The #"p"H# of a solution is directly related to the #"p"K_"a"# of a solution via the Henderson-Hasselbach equation,

#"p"H = "p"K_"a" + log(([A^-])/([HA]))#

Let's do an example:

What is the #"p"H# of a #"1-L"# solution of #0.12"M"# of #NH_4Cl# to which #"1 L"# of #0.03"M"# of #NaOH# was added (#"p"K_"a"# of #NH_4^(+)# is #9.25^([1])#)?##

Consider the equilibrium,

#NH_4^(+) + OH^(-) rightleftharpoons H_2O + NH_3#

It is safe to assume that the hydroxide ion will consume one equivalent ammonium's protons, leaving #0.09"mol"# #NH_4^+# ions and #0.03"mol"# #NH_3#.

Since the total volume cancels out in the ratio of concentrations, we can translate these concentrations into mols and proceed.
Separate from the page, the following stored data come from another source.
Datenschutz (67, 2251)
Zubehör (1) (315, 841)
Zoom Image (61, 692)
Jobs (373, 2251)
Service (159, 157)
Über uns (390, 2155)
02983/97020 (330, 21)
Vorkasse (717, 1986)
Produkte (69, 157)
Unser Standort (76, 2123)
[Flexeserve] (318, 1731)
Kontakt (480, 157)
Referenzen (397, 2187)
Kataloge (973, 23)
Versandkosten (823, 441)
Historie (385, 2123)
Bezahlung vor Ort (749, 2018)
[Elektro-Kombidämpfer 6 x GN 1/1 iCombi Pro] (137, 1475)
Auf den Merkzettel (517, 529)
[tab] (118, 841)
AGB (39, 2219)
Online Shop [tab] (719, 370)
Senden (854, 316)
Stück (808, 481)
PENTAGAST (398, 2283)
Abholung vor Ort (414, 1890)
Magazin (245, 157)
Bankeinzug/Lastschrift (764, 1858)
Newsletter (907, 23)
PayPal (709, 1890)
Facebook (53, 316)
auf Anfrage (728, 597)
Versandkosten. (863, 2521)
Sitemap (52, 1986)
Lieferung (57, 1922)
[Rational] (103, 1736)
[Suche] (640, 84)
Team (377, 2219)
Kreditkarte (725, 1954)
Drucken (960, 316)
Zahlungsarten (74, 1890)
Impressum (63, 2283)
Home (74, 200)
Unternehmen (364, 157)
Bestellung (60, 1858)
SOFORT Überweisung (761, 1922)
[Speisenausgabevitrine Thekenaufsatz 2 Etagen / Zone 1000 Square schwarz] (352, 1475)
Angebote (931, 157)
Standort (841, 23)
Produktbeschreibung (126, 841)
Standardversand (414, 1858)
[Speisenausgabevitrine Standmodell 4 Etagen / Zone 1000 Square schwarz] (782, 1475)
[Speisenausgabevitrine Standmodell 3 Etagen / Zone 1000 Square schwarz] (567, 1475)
To be sure, the hydroxide is treated as a strong base, and the ammonium as a weak acid.

Hence,

#"p"H = "p"K_"a" + log(([NH_3]_"eq")/([NH_4^+]_"eq"))#

#= 9.25 + log("0.03 mols"/("0.12 mols" - "0.03 mols")) approx 8.77#

[1]: Nelson, D. L., Cox, M. M., & Lehninger, A. L. (2017). Lehninger Principles of Biochemistry. New York, NY: W.H. Freeman and Company.